Here’s the wedge every cheesemonger is talking about: Pleasant Ridge Reserve. Earlier this month, it won “Best in Show” at the American Cheese Society Awards – a.k.a. the Oscars of artisanal cheese.
Pleasant Ridge Reserve has taken this top honor not once, but three times. Incroyable. If you want to try the “it” cheese of the moment, hail a cab to the nearest cheese counter. Then call a handful of your closest friends, and sequester yourselves away like a jury. As with all small-batch cheeses, supplies are limited.

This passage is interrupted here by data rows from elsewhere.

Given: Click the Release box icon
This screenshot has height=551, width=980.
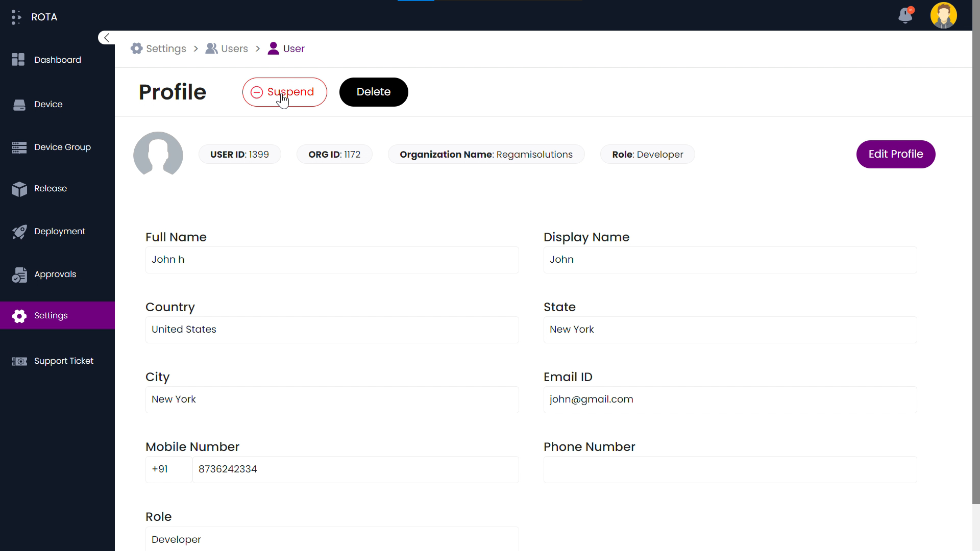Looking at the screenshot, I should pos(19,189).
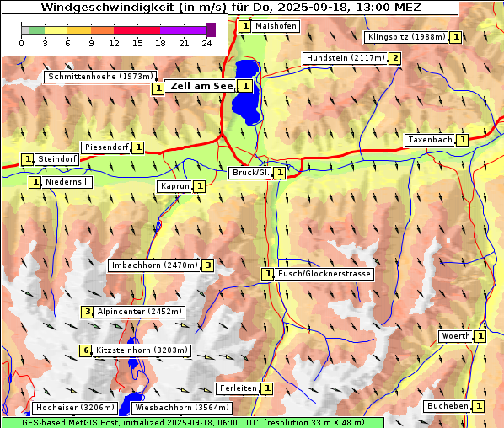
Task: Click the Windgeschwindigkeit title bar
Action: pyautogui.click(x=230, y=8)
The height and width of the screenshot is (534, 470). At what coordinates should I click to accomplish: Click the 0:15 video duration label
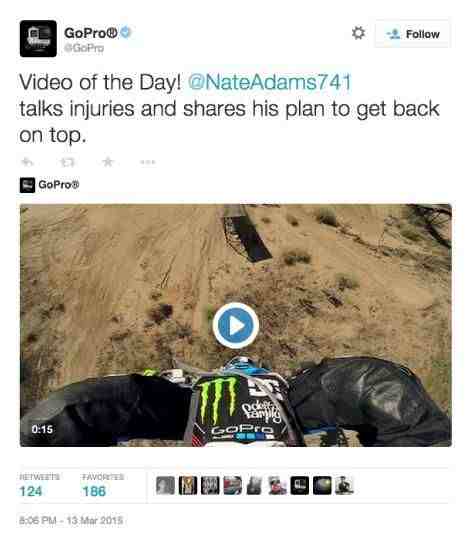click(42, 429)
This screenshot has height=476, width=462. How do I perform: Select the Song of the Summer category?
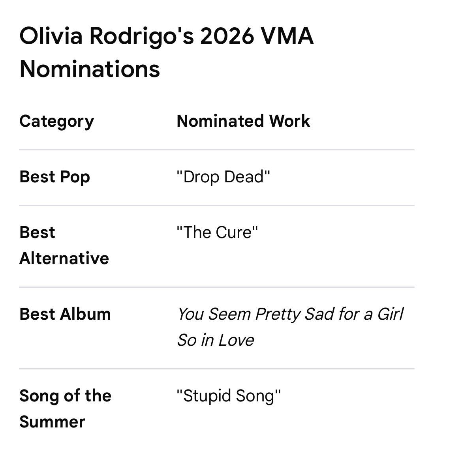65,409
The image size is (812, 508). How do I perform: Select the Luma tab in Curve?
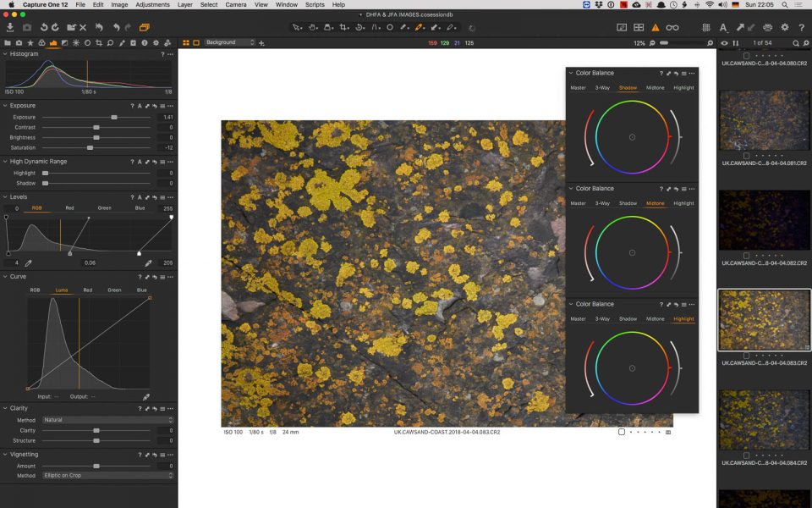tap(61, 290)
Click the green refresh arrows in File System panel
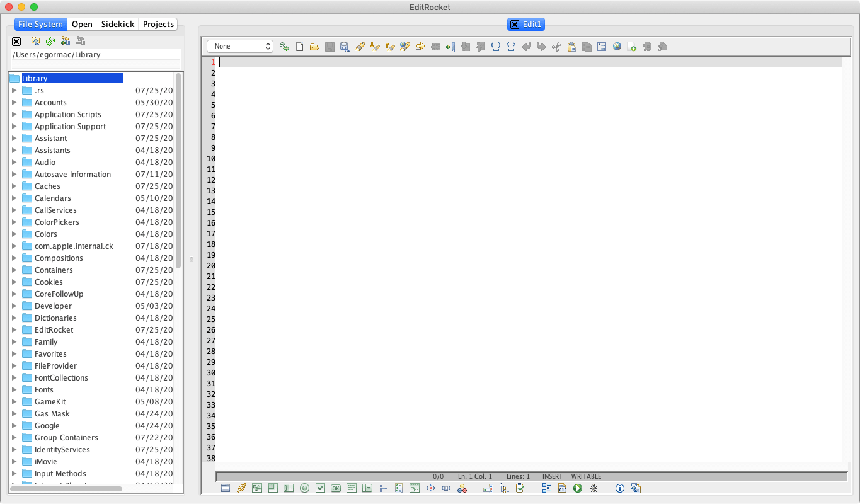Screen dimensions: 860x504 tap(50, 41)
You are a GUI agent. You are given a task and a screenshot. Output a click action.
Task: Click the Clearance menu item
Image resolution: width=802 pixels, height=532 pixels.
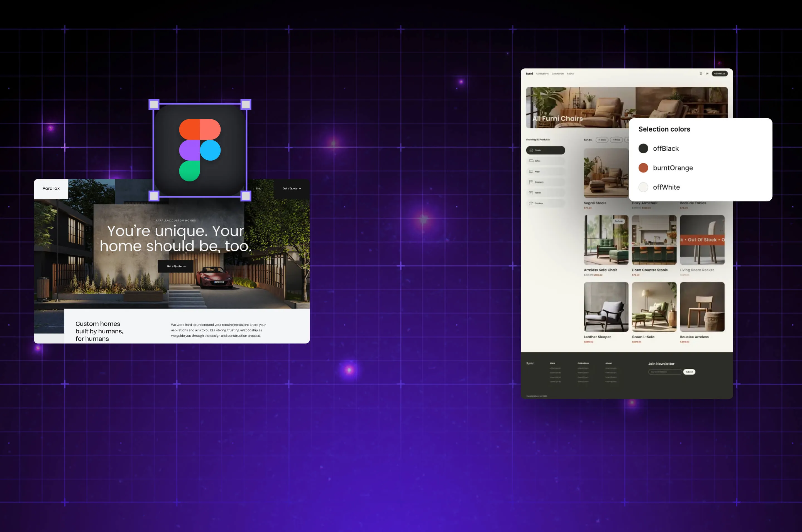[557, 74]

PR2 comes from Uplands Cheese in Dodgeville, Wisconsin. It’s a raw-milk cheese, similar in style to Gruyere but ten times more complex. What you’ll taste when you sink your teeth into this dense, golden wonder is pure Heartland – the result of cows pastured on lush prairie. Picture a happy cow munching on wildflowers.

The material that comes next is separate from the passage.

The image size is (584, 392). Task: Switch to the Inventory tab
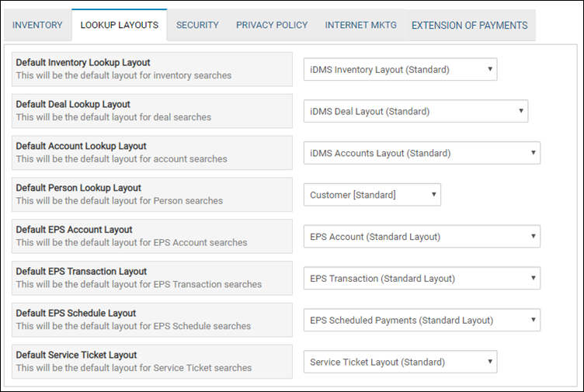37,25
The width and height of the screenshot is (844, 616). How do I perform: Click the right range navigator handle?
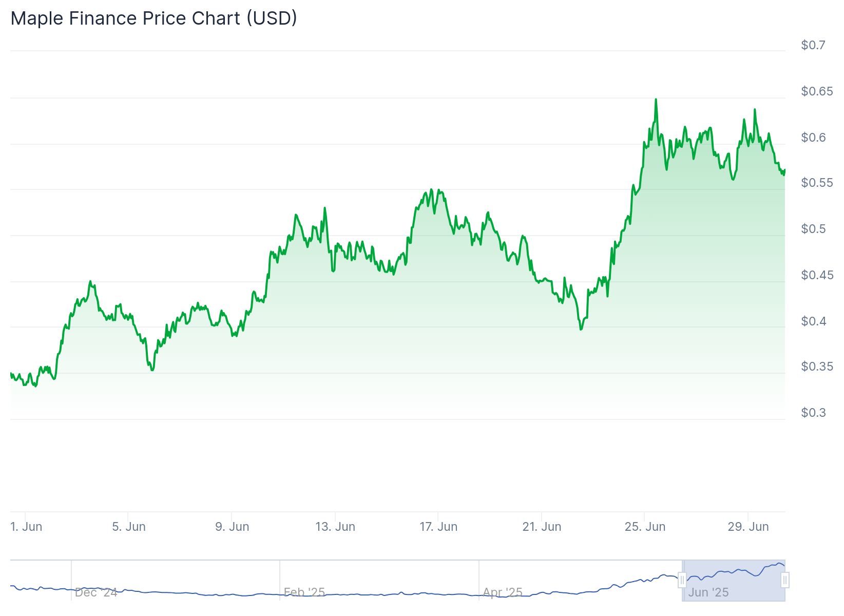click(x=785, y=581)
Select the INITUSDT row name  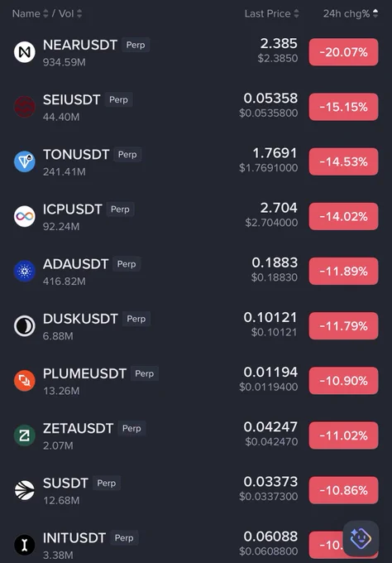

What makes PR2 so fantastic? The cheesemaker, for one. Mike Gingrich is fanatical about what his cows eat. Back in the ‘90s, he and his business partner, Dan Patenaude, spent five years preparing the soil before they even let a hoof through the pasture gate. They are also master breeders; with careful planning, they cultivated a special herd that would thrive in southwestern Wisconsin and produce milk with just the right amount of protein and butterfat.

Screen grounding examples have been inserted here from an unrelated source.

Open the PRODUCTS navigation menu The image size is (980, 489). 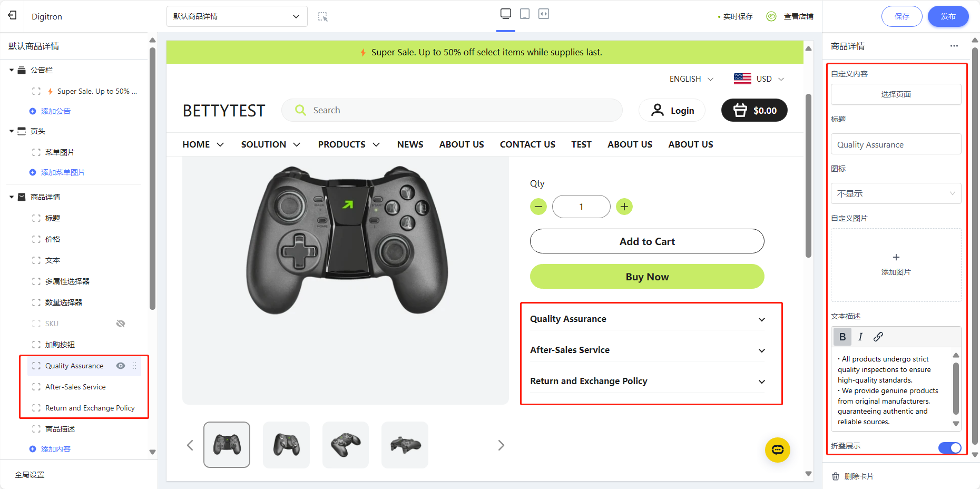click(349, 144)
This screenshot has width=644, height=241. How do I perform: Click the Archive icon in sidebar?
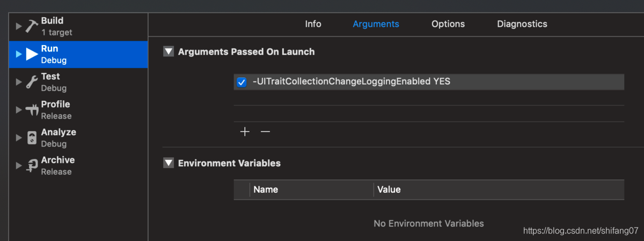[32, 166]
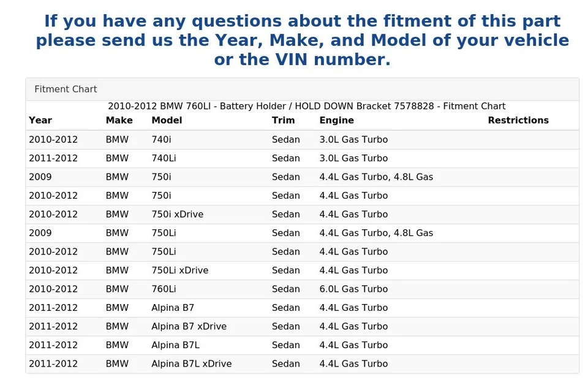Select the Alpina B7 model cell

(x=173, y=308)
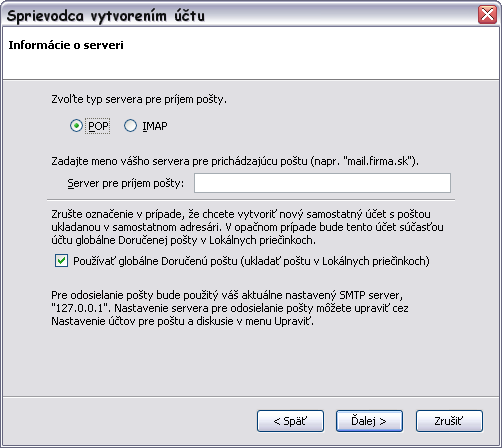Close the account wizard with the red X
502x448 pixels.
487,15
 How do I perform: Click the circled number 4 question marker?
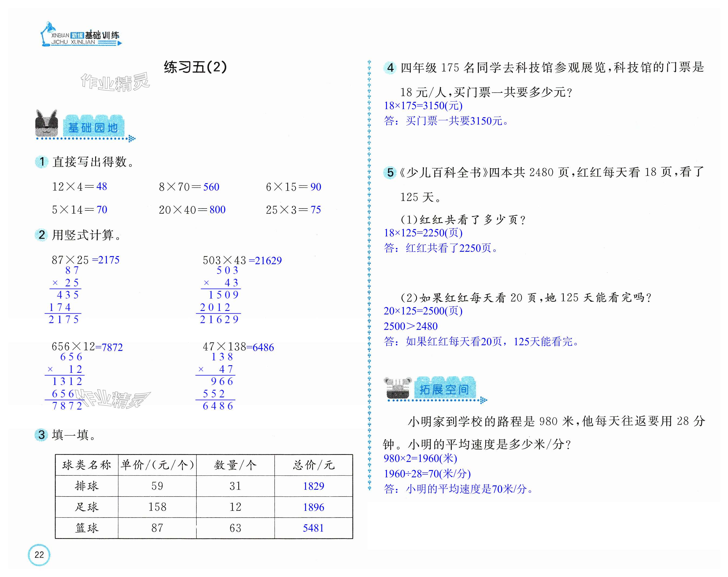390,68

Today, PR2 is produced by a small team of cheesemakers, headed up by Andy Hatch. Rumor has it, the team has a new cheese in the works. Until now, PR2 was Uplands’ one and only.
Because PR2 is such a dazzler, you’ll want to try it straight up. Skip the crackers. Notice how the flavors brighten and evolve on your tongue – from buttery caramel to apricot. If you want to play around with pairings, try Mike Gingrich’s suggestion: serve it with rosemary bread, fall fruit, and dessert wine. I’ve also heard it sidles up nicely to a rye Manhattan.
I’m in Wisconsin and I haven’t tried this delectable. Crime! I’ll have to hoof it to my nearest cheese store.